Text block —
Week 35 of 2017 shows same week total rail traffic (from same week one year ago) contracted according to the Association of American Railroads (AAR) traffic data. The economically intuitive sectors are in contraction, whilst the intuitive rolling averages are now in contraction.
Analyst Opinion of the Rail Data
This week rail was negatively impacted by Hurricane Harvey.
We review this data set to understand the economy. If coal and grain are removed from the analysis, this week it contracted 9.2 % (meaning that the predicitive economic elements declined year-over-year). Also consider total rail movements are below 2015 levels – even though they are above 2016 levels. This week the one year rolling averages continue in expansion for the 13th week after contraction beginning in late 2015.
The strength this week again was intermodal – which is economically positive (and is contrary to the slowness of the economically intuitive carload counts).

Instructions —
- 1) In the rail traffic report, how much did this week's traffic contract once coal and grain were left out?
- 2) Continue the rail traffic report from its final sentence.

Data listing —
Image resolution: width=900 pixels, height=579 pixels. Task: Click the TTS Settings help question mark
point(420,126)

==

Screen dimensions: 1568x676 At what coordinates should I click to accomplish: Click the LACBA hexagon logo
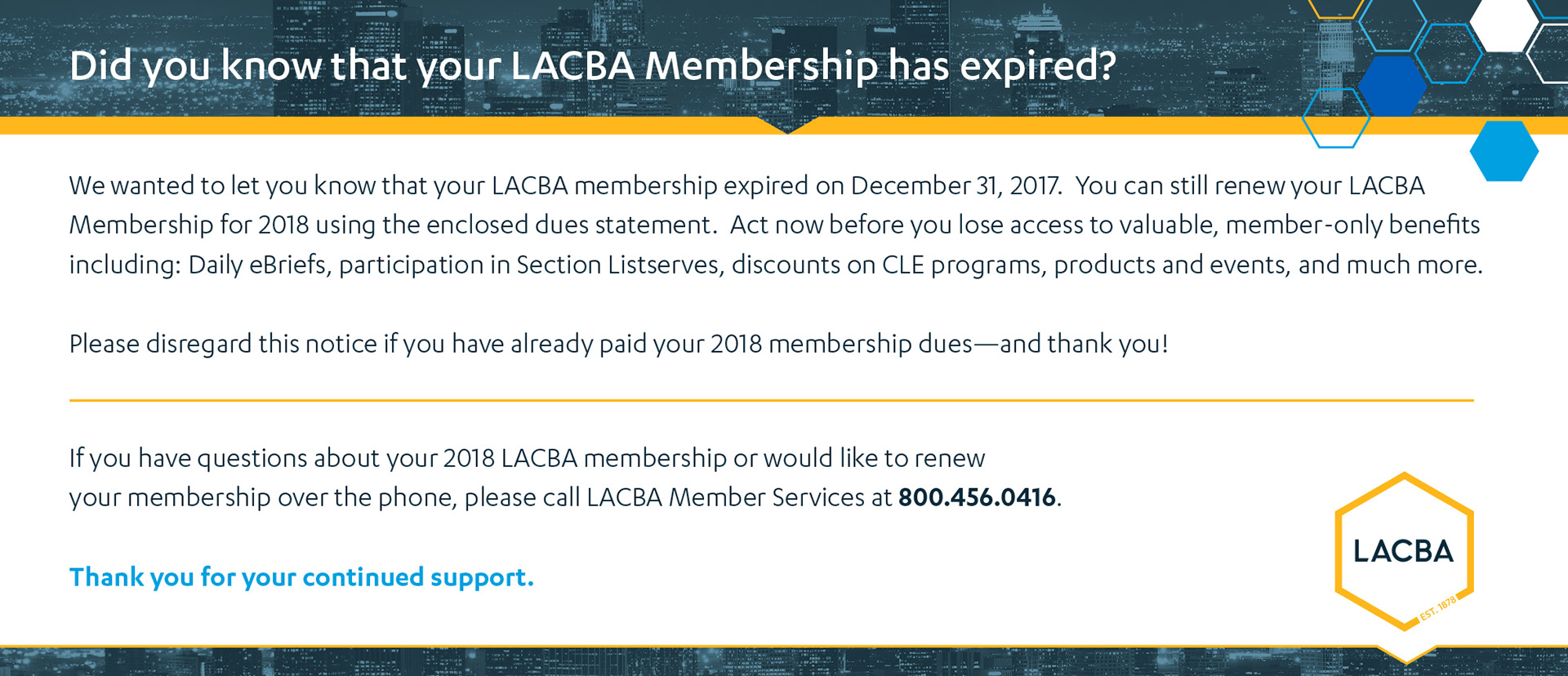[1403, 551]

Answers in order —
- 1) It contracted 9.2%.

- 2)
The following graph compares the four week moving averages for the rail economically intuitive sectors (red line) vs. total movements (blue line): Rail’s intuitive sectors have been bouncing around the zero growth line for most of 2017 remained below the zero growth line for the seventh week..
This analysis is looking for clues in the rail data to show the direction of economic activity – and is not necessarily looking for clues of profitability of the railroads. The weekly data is fairly noisy, and the best way to view it is to look at the rolling averages (carloads [including coal and grain] and intermodal combined).
Percent current rolling average is larger than the rolling average of one year ago | Current quantities accelerating or decelerating | Current rolling average accelerating or decelerating compared to the rolling average one year ago | |
4 week rolling average | +2.1 % | decelerating | decelerating |
13 week rolling average | +3.2 % | decelerating | decelerating |
52 week rolling average | +2.6 % | accelerating | accelerating |
A summary of the data from the AAR:
U.S. railroads originated 1,343,405 carloads in August 2017, decreased 0.3 percent, or 4,571 carloads, from August 2016. U.S. railroads also originated 1,401,081 containers and trailers in August 2017, up 5.6 percent, or 73,790 units, from the same month last year. Combined U.S. carload and intermodal originations in August 2017 were 2,744,486, up 2.6 percent, or 69,219 carloads and intermodal units, from August 2016.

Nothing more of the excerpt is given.